* **DATA PROVIDED**:

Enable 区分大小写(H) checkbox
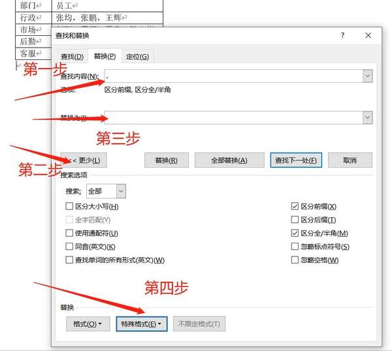 70,207
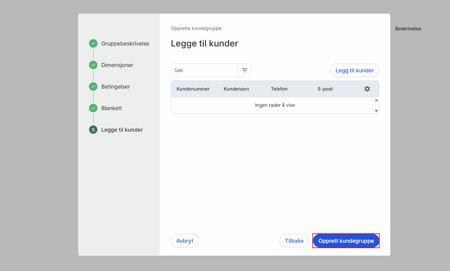Image resolution: width=450 pixels, height=271 pixels.
Task: Click the scrollbar down arrow on the table
Action: coord(376,111)
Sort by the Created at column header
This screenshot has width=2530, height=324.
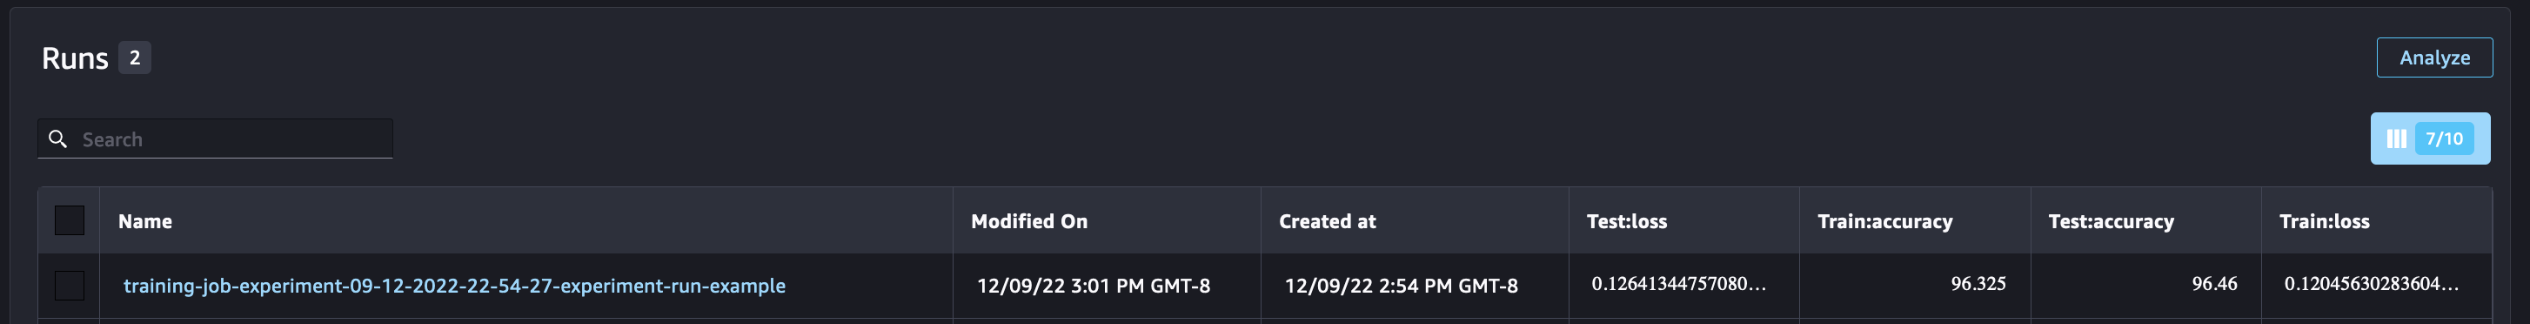tap(1327, 221)
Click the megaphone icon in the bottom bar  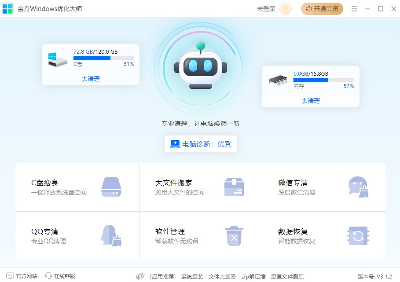click(140, 275)
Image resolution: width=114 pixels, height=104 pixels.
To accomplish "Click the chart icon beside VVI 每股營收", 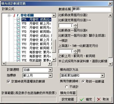I will (x=18, y=52).
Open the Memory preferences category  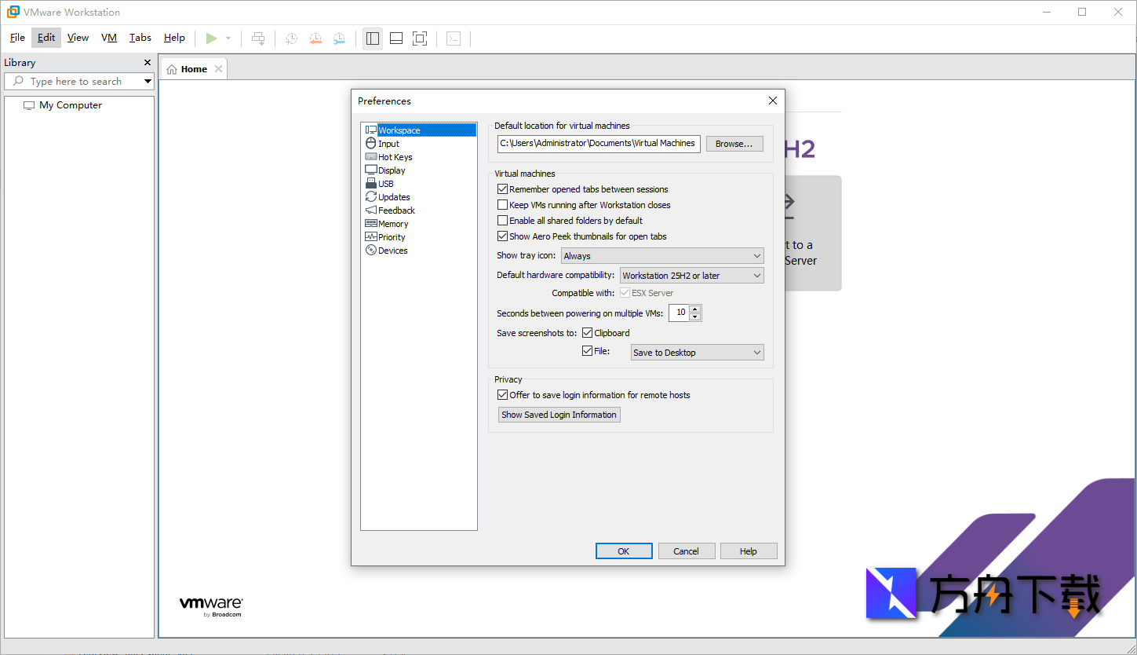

* **EXERCISE**: Please swap "checkbox" for "check box" in the rows from the first line up to and including the line with "tap(1327, 221)", changing nothing else. Give only those lines and leave out the pictures.

* **WRITTEN REPLY**:
Enable 区分大小写(H) check box
 70,207
Image resolution: width=450 pixels, height=271 pixels.
Task: Click the scrollbar down arrow on the table
Action: coord(376,111)
Sort by the Created at column header
This screenshot has width=2530, height=324.
tap(1327, 221)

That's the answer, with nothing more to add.